Il résulte des considérants qui précèdent que le
recours doit être admis, et que la décision du Département de la sécurité et de
l’environnement, approuvant la troisième étape des travaux de correction
fluviale de l’Eau Noire de Féchy, soit annulée. Il appartient à l’entreprise de
correction fluviale d’étudier un nouveau projet tenant compte des propositions
formulées par l’expert. Au vu de ce résultat, le tribunal considère qu’il
convient de faire application de l’art. 55 al. 3 LJPA en laissant les frais de
justice à la charge de l’Etat et en compensant les dépens. S’agissant des frais
d’expertise, ils s’élèvent au total à 16'546 fr. (11'335 fr. pour l’expertise
de juin 2006 et 5'211 fr. pour le complément d’expertise du mois d’avril
2007) ; les frais de la première expertise (11'335 fr.) seront pris en
charge à raison de 4'000 fr. par les recourants, solidairement entre eux, car
ils ont réalisé des aménagements de protection contre l’érosion sans avoir
requis l’autorisation prévue par l’art. 12 LPEDP. Une part de 4’000 fr. est également
mise à la charge de l’entreprise de correction fluviale dont le projet de
réaménagement est apparu disproportionné, et le solde de 3’335 fr. à la charge
de la Commune de Féchy, qui avait l’obligation de surveiller et d’entretenir
le cours d’eau en vertu de l’art. 5 let. b LPEDP. Le solde de 5'211 fr.

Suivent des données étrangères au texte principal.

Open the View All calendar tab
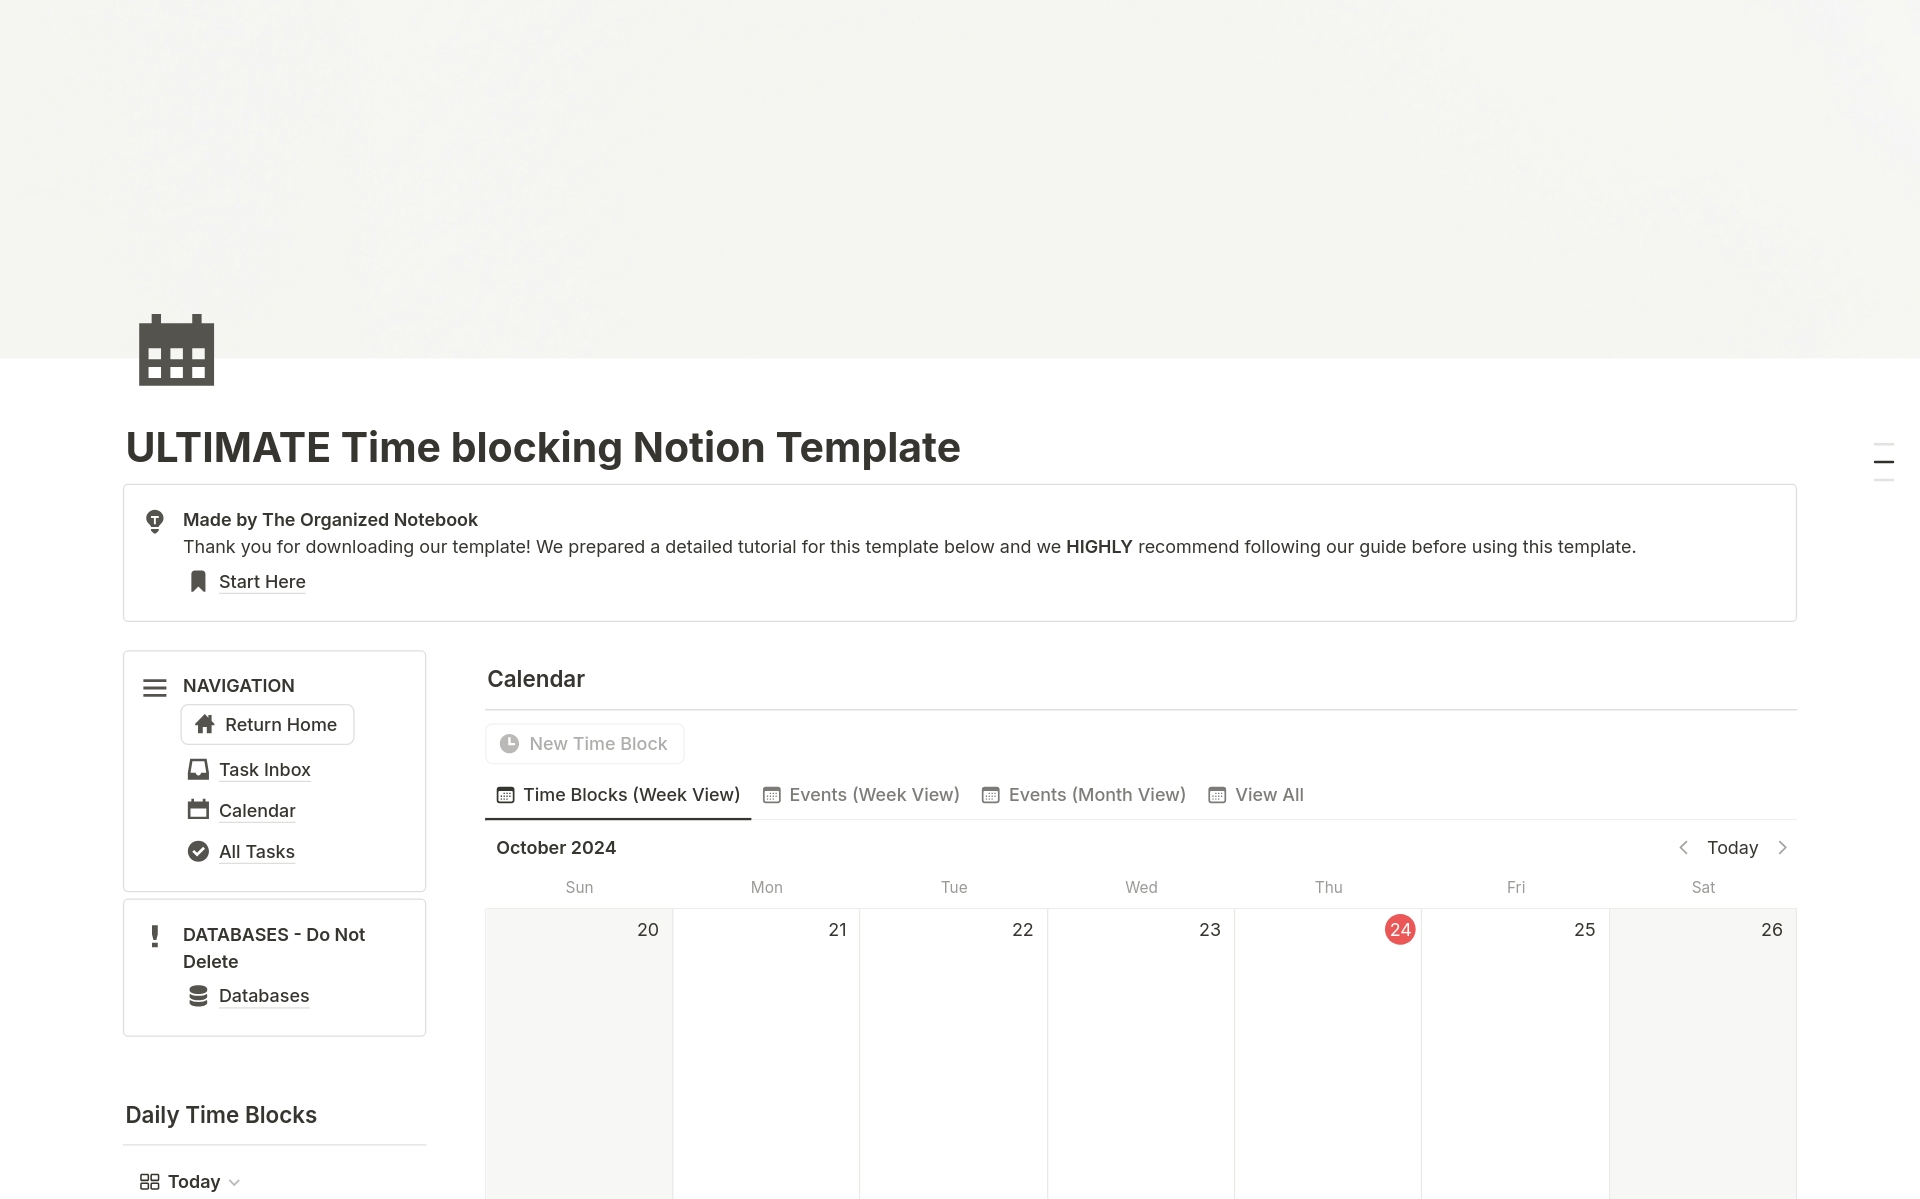The height and width of the screenshot is (1199, 1920). (x=1268, y=794)
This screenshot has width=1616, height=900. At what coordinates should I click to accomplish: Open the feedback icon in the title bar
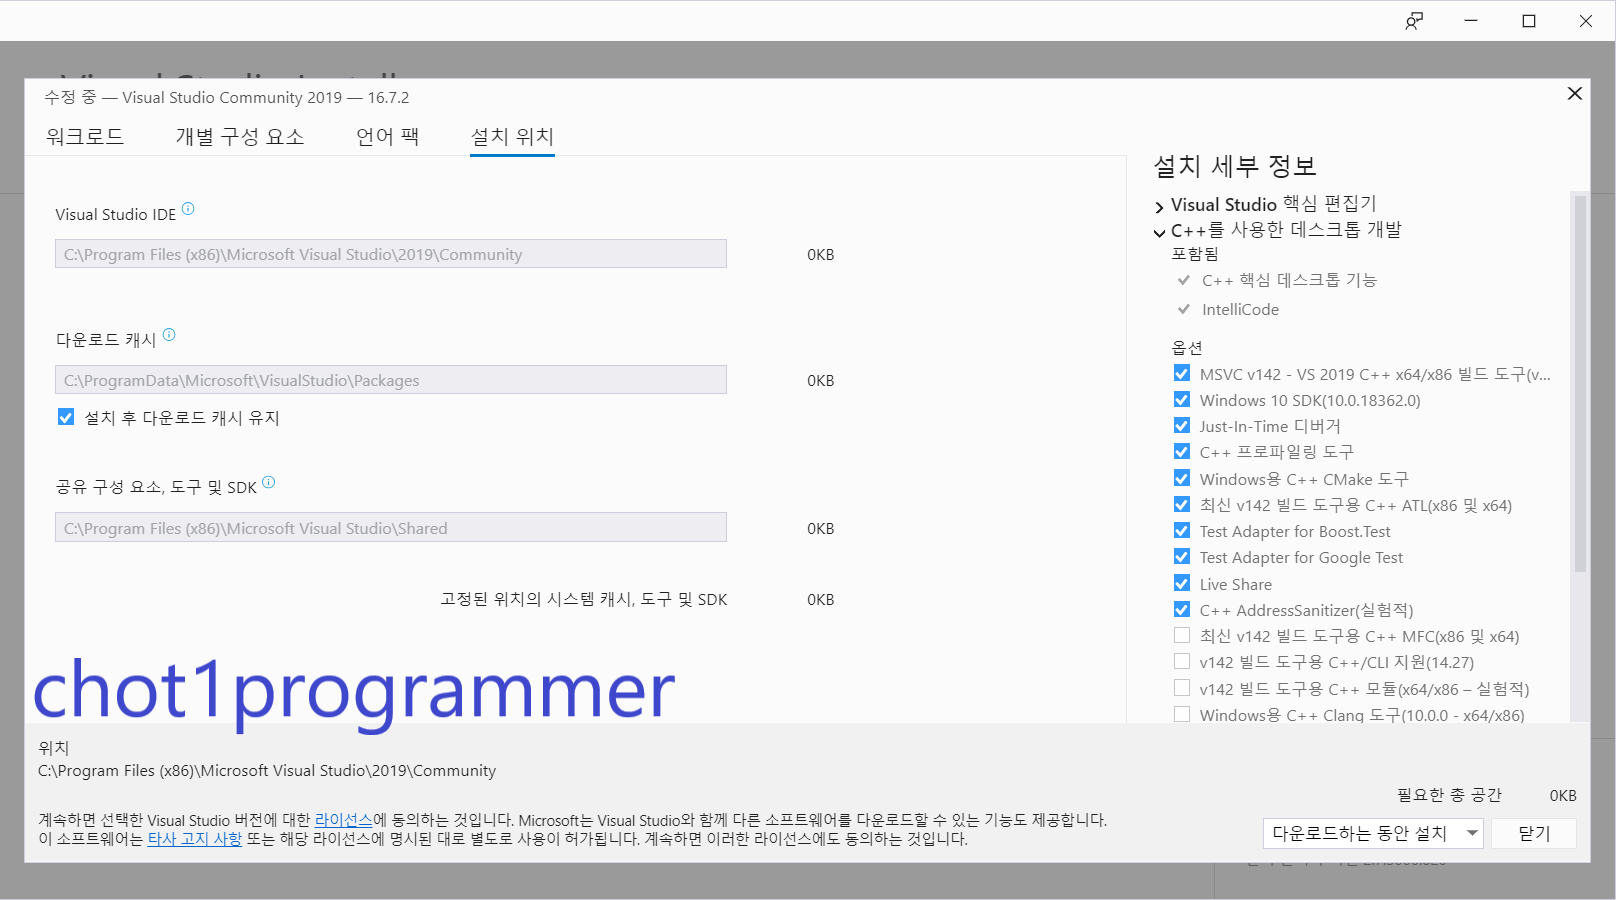pos(1413,20)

concernant l’expertise complémentaire ordonnée directement par le tribunal sera
laissé à la charge de l’Etat.
Dispositif
Par ces motifs
la Cour de droit administratif et public
du Tribunal cantonal
arrête:
I.
Le recours est admis.
II.
La décision du Département de la sécurité et de
l’environnement du 21 mars 2003, approuvant le projet de travaux de la
troisième étape de l’Entreprise de correction fluviale de l’Eau Noire de Féchy,
délivrant l’autorisation de construire fondée sur l’art. 12 al. 1 let. a LPEDP,
et levant l’opposition des recourants, est annulée.
III.
Les frais d’expertise, arrêtés à 16'546 (seize
mille cinq cent quarante-six) francs sont mis à la charge des recourants,
solidairement entre eux, à raison de 4’000 (quatre mille) francs, à la charge
de l’entreprise de correction fluviale pour 4'000 (quatre mille) francs, et à
la charge de la Commune de Féchy à raison de 3'335 (trois mille trois cent
trente-cinq) francs, le solde de 5'211 (cinq mille deux cent onze) francs,
étant laissé à la charge de l’Etat.
IV.
Il n’est pas perçu de frais de justice et les
dépens sont compensés.
Lausanne, le 30 décembre 2008
Le
président: La
greffière:
Le présent
arrêt est communiqué aux destinataires de l'avis d'envoi ci-joint, ainsi qu’à
l’Office fédéral de l’environnement.
Il peut faire l'objet, dans les trente jours suivant sa
notification, d'un recours au Tribunal fédéral. Le recours en matière de droit
public s'exerce aux conditions des articles 82 ss de la loi du 17 juin 2005 sur
le Tribunal fédéral (LTF - RS 173.110), le recours constitutionnel subsidiaire
à celles des articles 113 ss LTF. Le mémoire de recours doit être rédigé dans
une langue officielle, indiquer les conclusions, les motifs et les moyens de
preuve, et être signé. Les motifs doivent exposer succinctement en quoi l’acte
attaqué viole le droit. Les pièces invoquées comme moyens de preuve doivent
être jointes au mémoire, pour autant qu’elles soient en mains de la partie; il
en va de même de la décision attaquée.